[Source records]
----
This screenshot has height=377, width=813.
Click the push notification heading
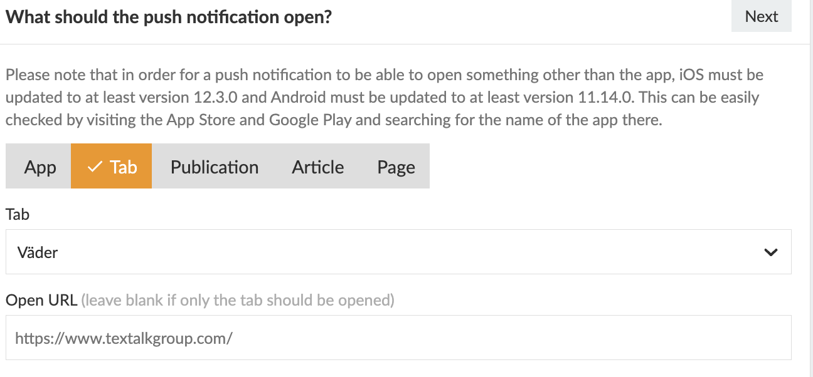pyautogui.click(x=168, y=17)
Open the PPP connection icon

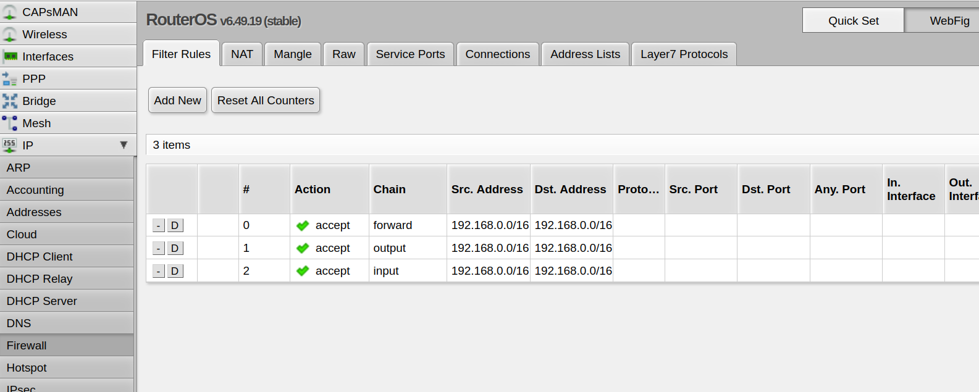(x=9, y=79)
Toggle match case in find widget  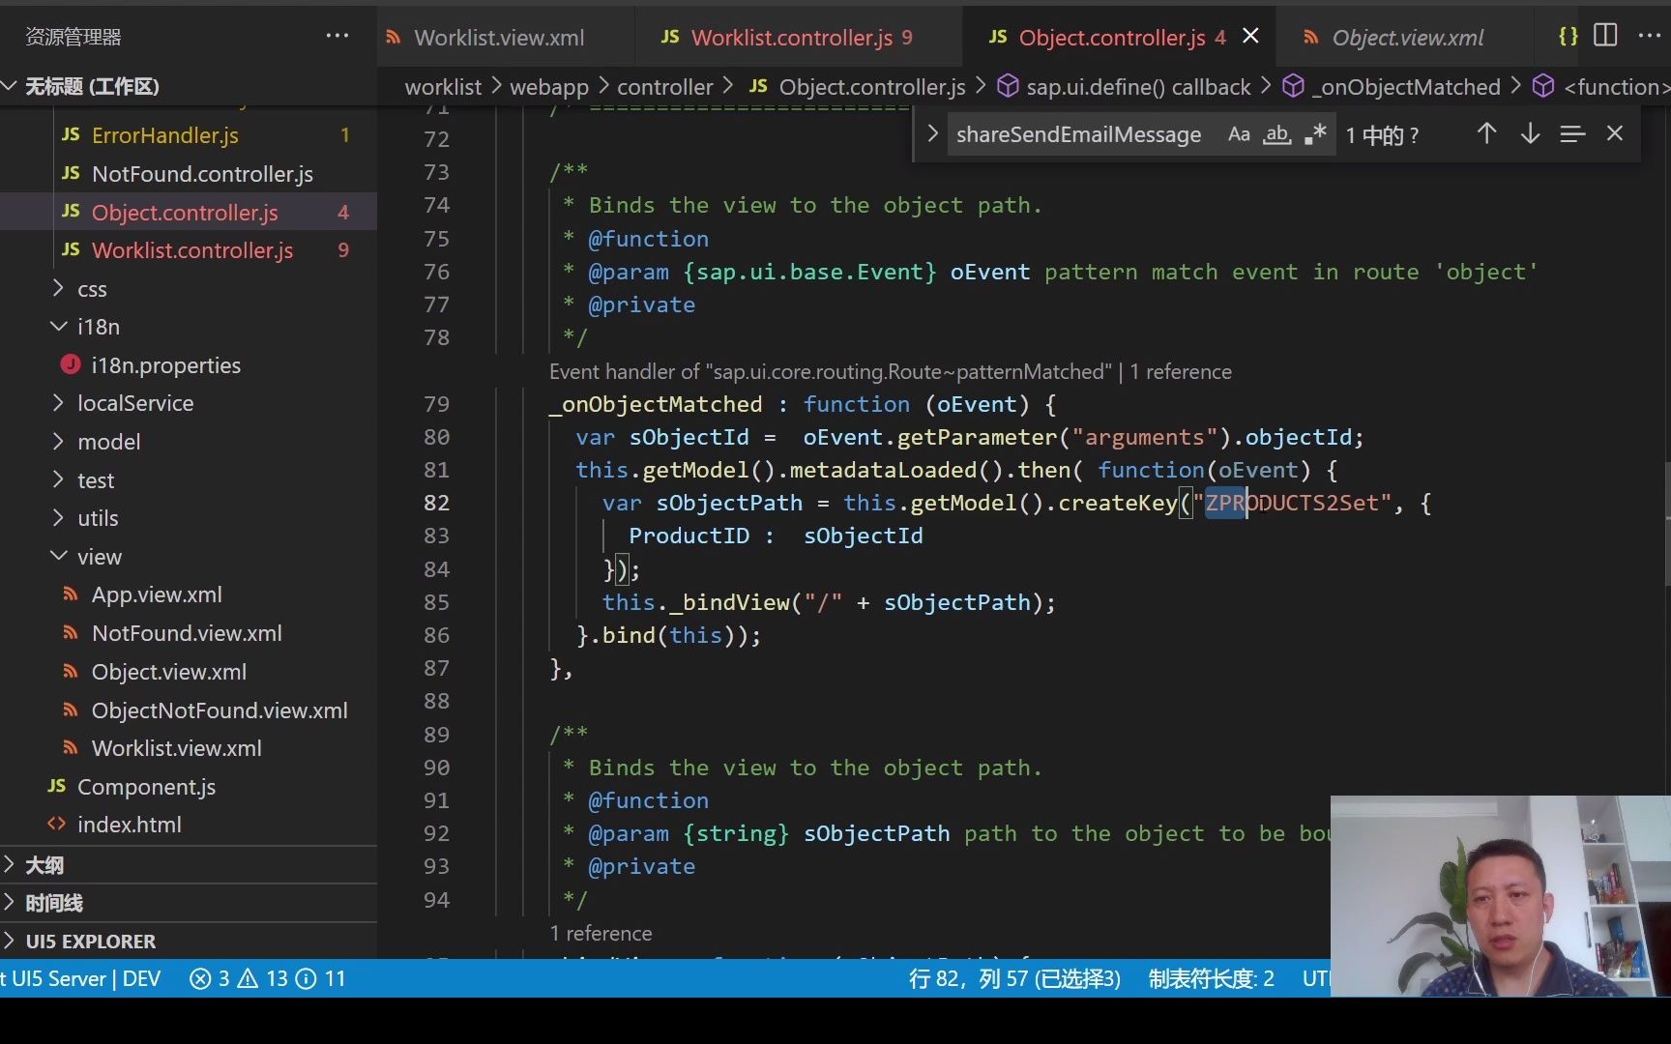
----
_What you should do_
Output every line of the data above as a numbered list, skipping blank lines and leaving the pictures out.

_Complete output_
1. This screenshot has height=377, width=813.
2. Click the push notification heading
3. pyautogui.click(x=168, y=17)
4. Open the PPP connection icon
5. (x=9, y=79)
6. Toggle match case in find widget  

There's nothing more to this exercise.